"What do you think? Just tell me frankly."
"Why, Anthony!" Her eyes were startled. "Do you want to go? Without me?"
His face fell—yet he knew, with his wife's question, that it was too late. Her arms, sweet and strangling, were around him, for he had made all such choices back in that room in the Plaza the year before. This was an anachronism from an age of such dreams.
"Gloria," he lied, in a great burst of comprehension, "of course I don't. I was thinking you might go as a nurse or something." He wondered dully if his grandfather would consider this.
As she smiled he realized again how beautiful she was, a gorgeous girl of miraculous freshness and sheerly honorable eyes. She embraced his suggestion with luxurious intensity, holding it aloft like a sun of her own making and basking in its beams. She strung together an amazing synopsis for an extravaganza of martial adventure.
After supper, surfeited with the subject, she yawned. She wanted not to talk but only to read "Penrod," stretched upon the lounge until at midnight she fell asleep. But Anthony, after he had carried her romantically up the stairs, stayed awake to brood upon the day, vaguely angry with her, vaguely dissatisfied.
"What am I going to do?" he began at breakfast. "Here we've been married a year and we've just worried around without even being efficient people of leisure."
"Yes, you ought to do something," she admitted, being in an agreeable and loquacious humor. This was not the first of these discussions, but as they usually developed Anthony in the rôle of protagonist, she had come to avoid them.
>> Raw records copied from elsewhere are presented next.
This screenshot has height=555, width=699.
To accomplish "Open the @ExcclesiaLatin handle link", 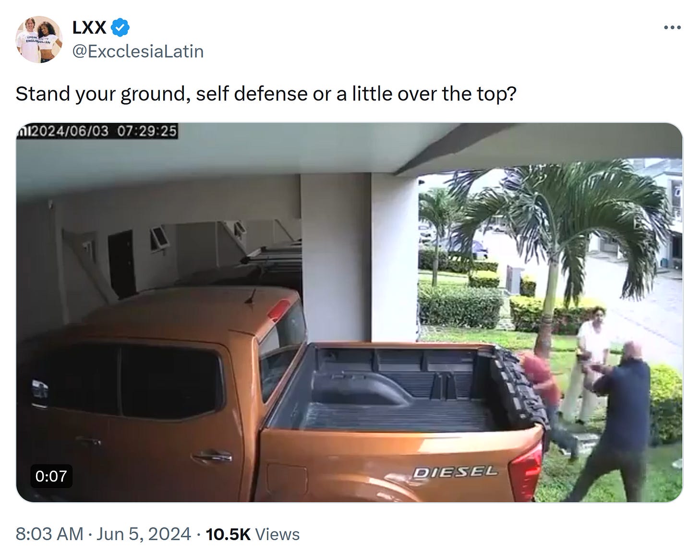I will 138,51.
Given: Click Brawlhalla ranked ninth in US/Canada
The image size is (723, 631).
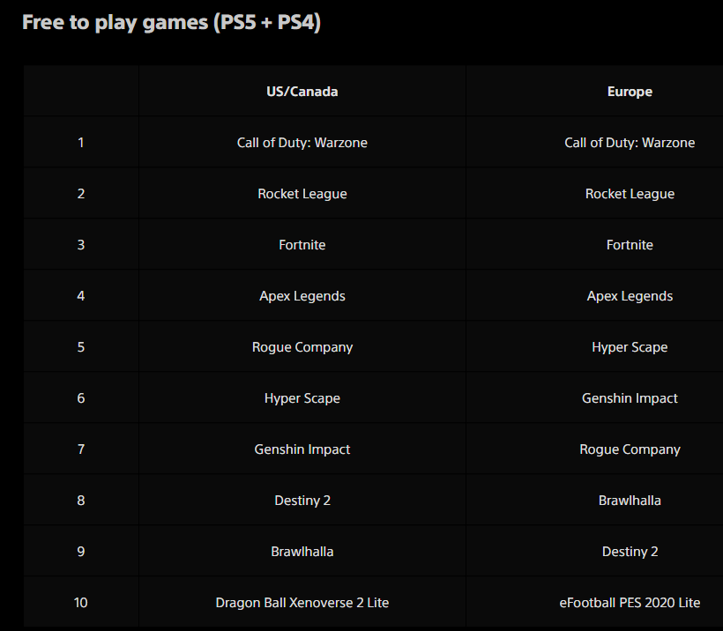Looking at the screenshot, I should (x=302, y=552).
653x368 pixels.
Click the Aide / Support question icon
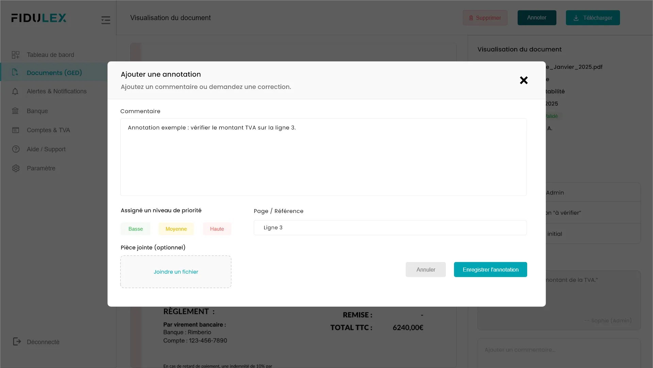[16, 149]
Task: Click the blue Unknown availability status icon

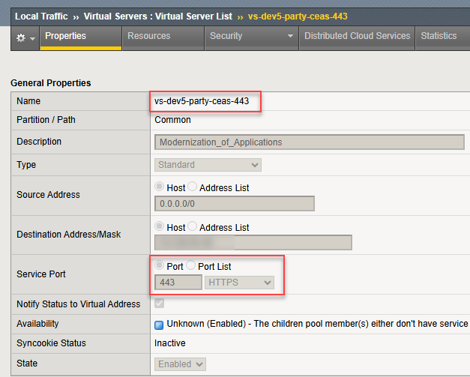Action: coord(159,325)
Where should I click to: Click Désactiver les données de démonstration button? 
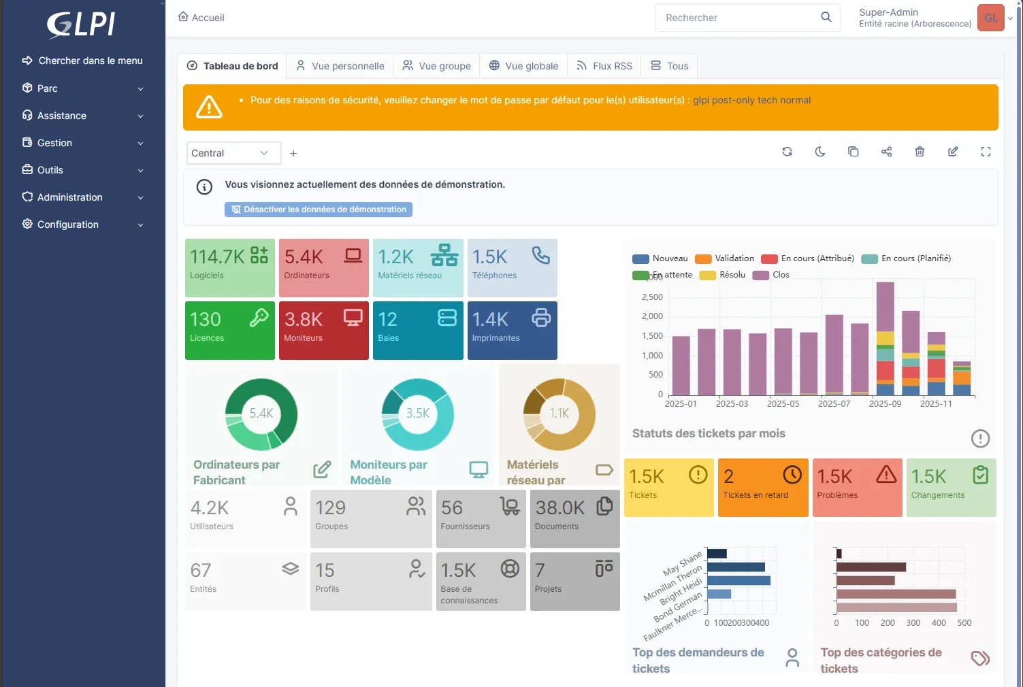tap(319, 210)
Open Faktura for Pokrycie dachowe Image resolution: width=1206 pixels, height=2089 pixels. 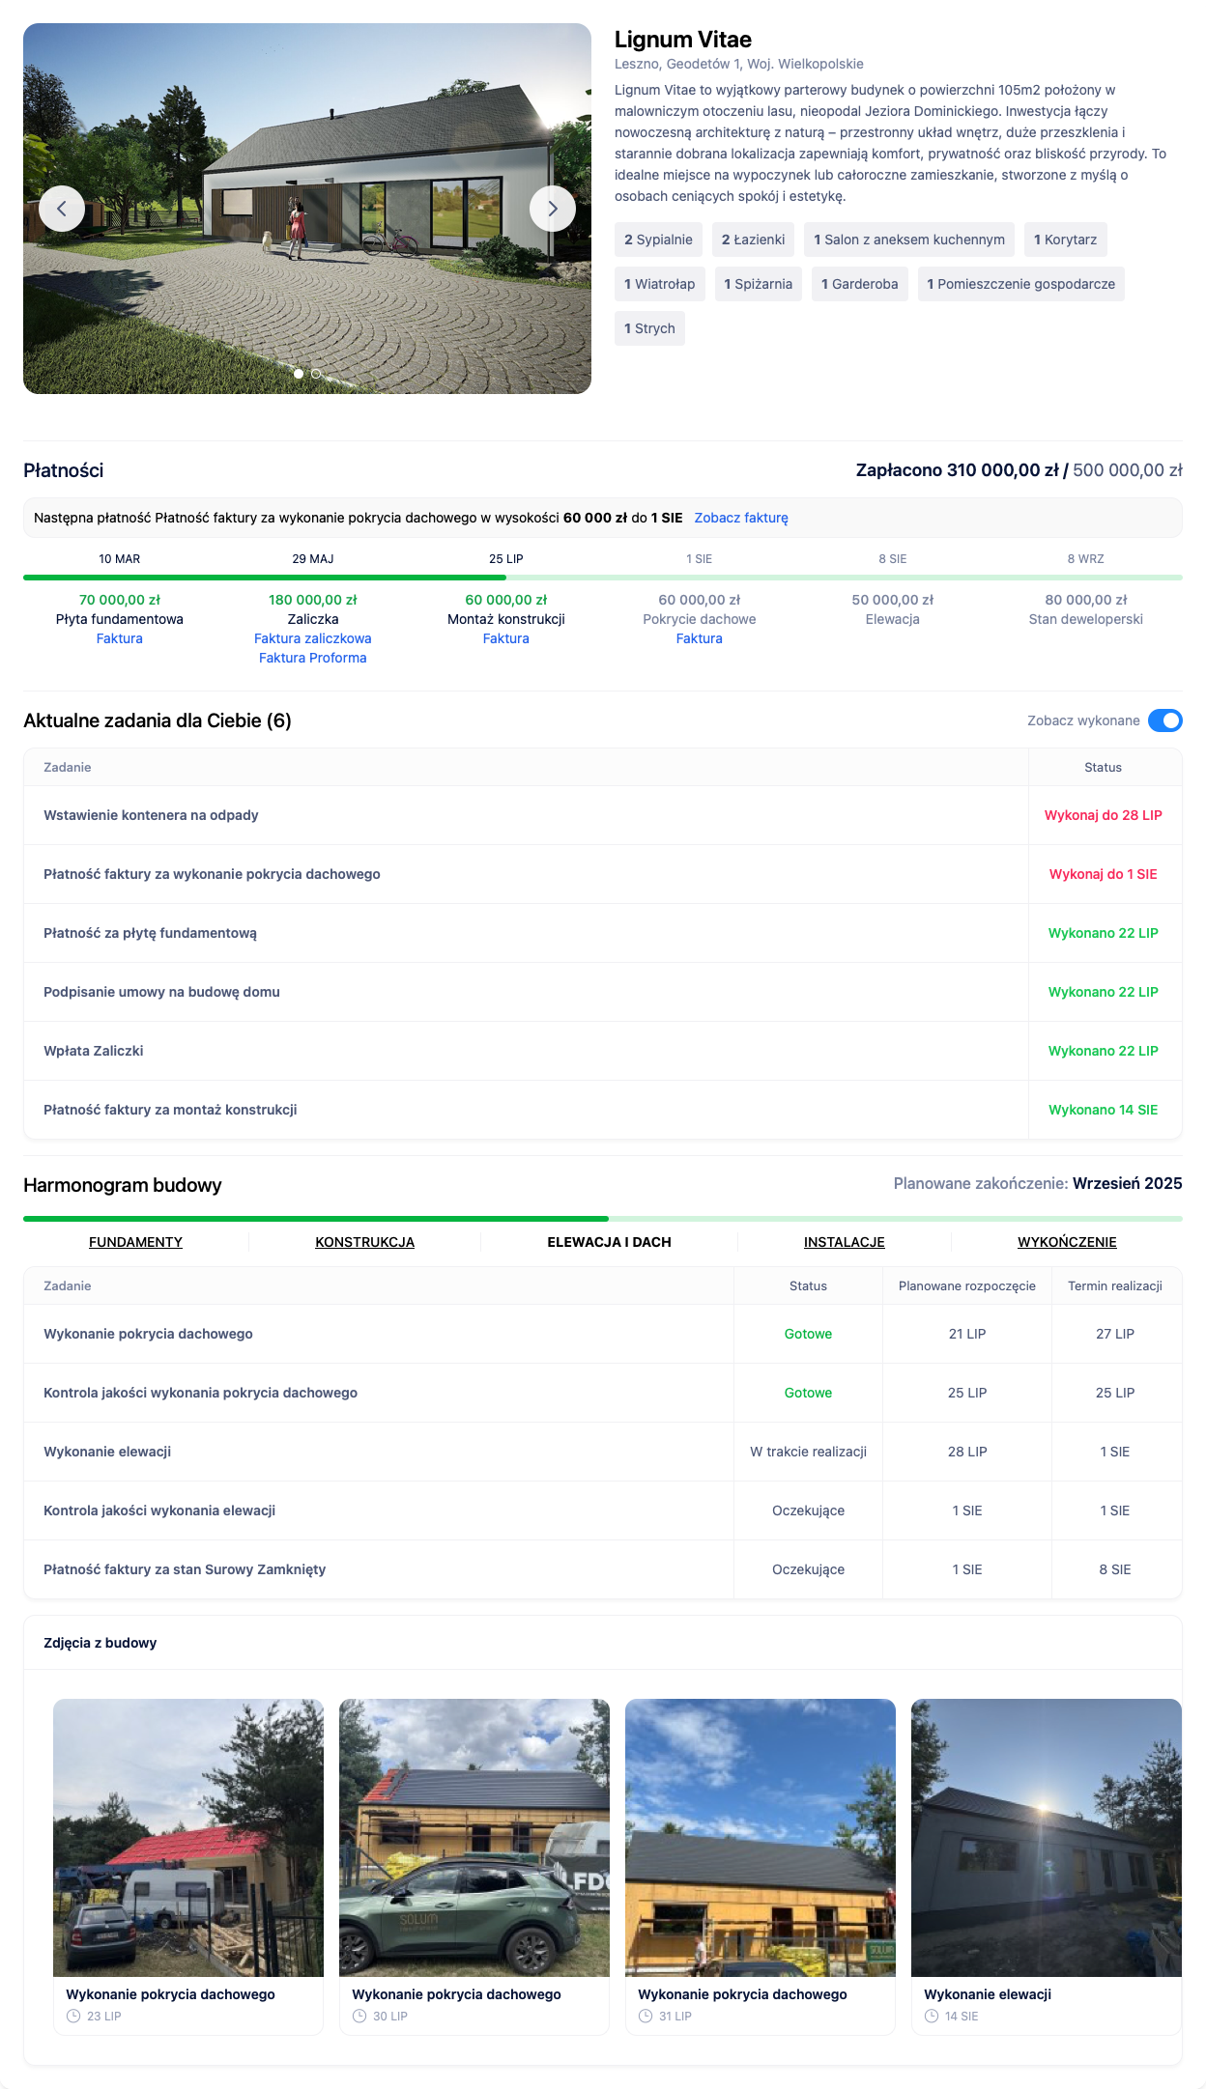(699, 638)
"It's not that I have any moral compunctions about work," he continued, "but grampa may die to-morrow and he may live for ten years. Meanwhile we're living above our income and all we've got to show for it is a farmer's car and a few clothes. We keep an apartment that we've only lived in three months and a little old house way off in nowhere. We're frequently bored and yet we won't make any effort to know any one except the same crowd who drift around California all summer wearing sport clothes and waiting for their families to die."
"How you've changed!" remarked Gloria. "Once you told me you didn't see why an American couldn't loaf gracefully."